[Introducción]
Una carta al hombre que le doy la mano a mi hija.
Le he dado todo, la he consentido con amor.
Le he dado todo, todo lo que siempre quiso, todo lo mejor.
He estado ahí para escucharla.
He estado a su lado.
Desde sus inicios, le he enseñado a vivir o morir.
El hombre que ocuparía mi lugar en su vida.
El hombre que la tomaría de la mano,
que le abriría las puertas,
que escucharía sus problemas,
que la trataría como la reina que es.
[Estribillo]
Pensé que sabías que ninguna baratija serviría.

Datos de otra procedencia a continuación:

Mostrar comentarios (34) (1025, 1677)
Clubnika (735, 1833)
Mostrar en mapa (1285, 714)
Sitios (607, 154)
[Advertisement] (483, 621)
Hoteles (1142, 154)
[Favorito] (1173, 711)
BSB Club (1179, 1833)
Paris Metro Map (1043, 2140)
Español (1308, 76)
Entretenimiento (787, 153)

Ninguna mentira susurrada bastaría.
He estado ahí desde sus inicios,
enseñándole lo que se necesita.
Para el hombre que ocupará mi lugar.
[Estribillo]
Pensé que sabías que ninguna baratija serviría.
Le enseñé bien.
Sé que te has tomado el tiempo de abrirte paso entre las puertas de su corazón.
Así que no soy yo quien debe verla,
Sino la futura reina de tu vida.
Solo prométeme amarla incondicionalmente.
Solo quería darles la bienvenida a nuestro nuevo hijo y nieto a la familia.
Pronto llegará el día en que camine hacia el altar de la mano de mi bebé, mi hijo.
Llegará ese momento en que te dé la mano y te conviertas en el hombre que sienta mis pies.
Un momento que hará llorar a su madre, lágrimas de felicidad, no de tristeza,
porque en esta vida. El uno al otro es todo lo que tendrán.
Así que a medida que crezcan juntos, no teman.
Por siempre tu papá siempre estará aquí.
[Puente]
Una carta al hombre que le doy la mano a mi hija.
Le he dado todo, la he consentido con amor.
Le he dado todo,
todo lo que siempre quiso, todo lo mejor.
He estado ahí para escucharla.
He estado a su lado.
Desde sus inicios, le he enseñado a vivir o morir.
El hombre que ocuparía mi lugar en su vida.
El hombre que la tomaría de la mano,
que le abriría las puertas,
que escucharía sus problemas,
que la trataría como la reina que es.
Pensé que sabías que ninguna baratija serviría.
Ninguna mentira susurrada bastaría.
He estado ahí desde sus inicios.
Enseñándole lo que se necesita.
Para el hombre que ocupará mi lugar.
Pensé que sabías que ninguna baratija serviría. Le enseñé bien.
Sé que te has tomado el tiempo de abrirte paso entre las puertas de su corazón.
Así que no soy yo quien debe verla,
Sino la futura reina de tu vida.
Solo prométeme amarla incondicionalmente.
Solo quería darles la bienvenida a nuestro nuevo hijo y nieto a la familia.
Pronto llegará el día en que camine hacia el altar de la mano de mi bebé, mi niña.
Llegará ese momento en que te dé la mano y te conviertas en el hombre que sienta mis pies.
Un momento que hará llorar a su madre, lágrimas de felicidad, no de tristeza.
Porque en esta vida.
El uno al otro es todo lo que tendrán.
Así que, a medida que crezcan, juntos no tengan miedo.
Para siempre, tu papá siempre estará aquí.